私が難しい顔をして、司書さんは何か勘違いをしたようだ。


「デュークさんは所属を無記名にしているでしょ?どの国の出身かは分からないけれど、それだけスコーラに残りたいのよね。」


頷いておく。


「本を愛する同士よ。裏技を教えてあげる。」


司書さんは口を耳に近づけた。


「スコーラに残りたい生徒だけに受け継がれる秘密の通路があるのよ。」


私の心臓の拍動が聞こえる。


「食堂の厨房の中に地下道へ続くドアがあるの。料理長に、‘私は暇人。’と言いなさい、ドアに案内してくれるから。ドアを通ると、講師棟から賢人会議が行われる中央講堂に通じる通路にでるわ。そこで担当の教師を待ち伏せするの。自分の思いを吐き出しなさい。」


口を固く閉ざしていたせいで、声が出なかった。ただ首を縦に振るしかない。


「健闘を祈るわ。」


司書さんはそのまま事務室へと戻っていった。

私は机の上にある本を抱え込み、一気に片していった。


父さんが託した魔法陣を使えるのは今日しかない。

ジンの残された眼を持つ者と、魔術賢人は同一人物かどうかは賭けだ。


心臓の早鐘が止まらない。



会議がどれほど時間がかかるか分からないのが痛い。


あいつが見せた部屋であれば、エルフの島にやってきた人物と魔術賢人は同一人物である可能性が一気に高まる。が、直接証拠にならない。

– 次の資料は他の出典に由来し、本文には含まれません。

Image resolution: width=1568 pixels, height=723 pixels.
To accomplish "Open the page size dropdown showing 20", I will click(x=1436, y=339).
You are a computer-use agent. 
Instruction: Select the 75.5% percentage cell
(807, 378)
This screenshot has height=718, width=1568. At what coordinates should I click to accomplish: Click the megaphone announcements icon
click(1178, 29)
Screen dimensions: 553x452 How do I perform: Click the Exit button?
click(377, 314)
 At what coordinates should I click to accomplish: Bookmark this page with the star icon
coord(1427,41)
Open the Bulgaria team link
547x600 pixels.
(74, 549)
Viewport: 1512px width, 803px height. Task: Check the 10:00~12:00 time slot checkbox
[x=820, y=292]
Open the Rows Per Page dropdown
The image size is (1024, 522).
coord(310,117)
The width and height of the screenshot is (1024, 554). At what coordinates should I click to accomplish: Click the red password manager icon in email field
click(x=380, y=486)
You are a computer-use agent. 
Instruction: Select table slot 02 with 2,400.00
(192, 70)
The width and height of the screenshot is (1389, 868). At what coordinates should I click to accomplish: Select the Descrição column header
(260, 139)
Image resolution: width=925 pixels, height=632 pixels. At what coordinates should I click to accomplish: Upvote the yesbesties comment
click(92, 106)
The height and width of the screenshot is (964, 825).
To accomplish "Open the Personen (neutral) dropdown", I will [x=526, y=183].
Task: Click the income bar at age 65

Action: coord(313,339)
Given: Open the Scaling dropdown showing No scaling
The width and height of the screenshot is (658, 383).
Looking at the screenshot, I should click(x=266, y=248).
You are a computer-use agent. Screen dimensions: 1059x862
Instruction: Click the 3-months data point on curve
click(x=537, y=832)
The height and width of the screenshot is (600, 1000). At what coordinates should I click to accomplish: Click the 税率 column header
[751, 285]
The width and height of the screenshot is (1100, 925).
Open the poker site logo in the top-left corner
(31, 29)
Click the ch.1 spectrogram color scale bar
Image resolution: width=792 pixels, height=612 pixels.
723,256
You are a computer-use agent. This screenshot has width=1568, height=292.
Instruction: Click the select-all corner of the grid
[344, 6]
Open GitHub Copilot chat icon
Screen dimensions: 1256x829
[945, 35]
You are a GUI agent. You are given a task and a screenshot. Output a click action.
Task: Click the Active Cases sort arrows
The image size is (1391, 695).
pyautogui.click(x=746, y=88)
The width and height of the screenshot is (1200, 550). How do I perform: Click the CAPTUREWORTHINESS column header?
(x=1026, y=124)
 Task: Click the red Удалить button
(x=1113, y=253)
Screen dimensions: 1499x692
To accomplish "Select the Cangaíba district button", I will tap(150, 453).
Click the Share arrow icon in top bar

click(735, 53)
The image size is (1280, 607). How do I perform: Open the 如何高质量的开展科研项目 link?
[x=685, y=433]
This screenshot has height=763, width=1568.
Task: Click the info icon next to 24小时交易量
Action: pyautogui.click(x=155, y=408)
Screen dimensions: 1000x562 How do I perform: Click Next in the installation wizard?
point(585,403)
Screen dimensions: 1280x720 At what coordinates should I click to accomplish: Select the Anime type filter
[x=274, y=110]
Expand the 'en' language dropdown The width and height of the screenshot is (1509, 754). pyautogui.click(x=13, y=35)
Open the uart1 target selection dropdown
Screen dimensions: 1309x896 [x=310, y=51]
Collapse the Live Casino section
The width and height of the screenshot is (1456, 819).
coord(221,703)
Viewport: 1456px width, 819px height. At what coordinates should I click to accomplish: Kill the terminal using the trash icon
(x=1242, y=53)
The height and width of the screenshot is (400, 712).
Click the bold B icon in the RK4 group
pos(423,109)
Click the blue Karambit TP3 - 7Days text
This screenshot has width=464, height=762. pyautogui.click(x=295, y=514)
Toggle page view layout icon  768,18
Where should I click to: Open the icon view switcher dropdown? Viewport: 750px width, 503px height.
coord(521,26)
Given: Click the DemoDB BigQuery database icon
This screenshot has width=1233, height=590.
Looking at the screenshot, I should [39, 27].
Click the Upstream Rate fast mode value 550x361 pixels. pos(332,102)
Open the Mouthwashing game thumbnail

あの出来事の全貌が分かるような何かを探さなければ…。


見えない何かを掴もうとするのだ。時間があるならあった方がいい。


誰かにトーマスを留まらせてもらおうか…。そうすれば、会議は始まらない。

頼りたくないが、マーリンに事情を話してやってもらおうか…。

それしか方法が…


「ぐぇ。」


変な声が出た。

後ろからローブの襟を掴まれたのだ。そしてそのまま使われていない部屋に連れ込まれた。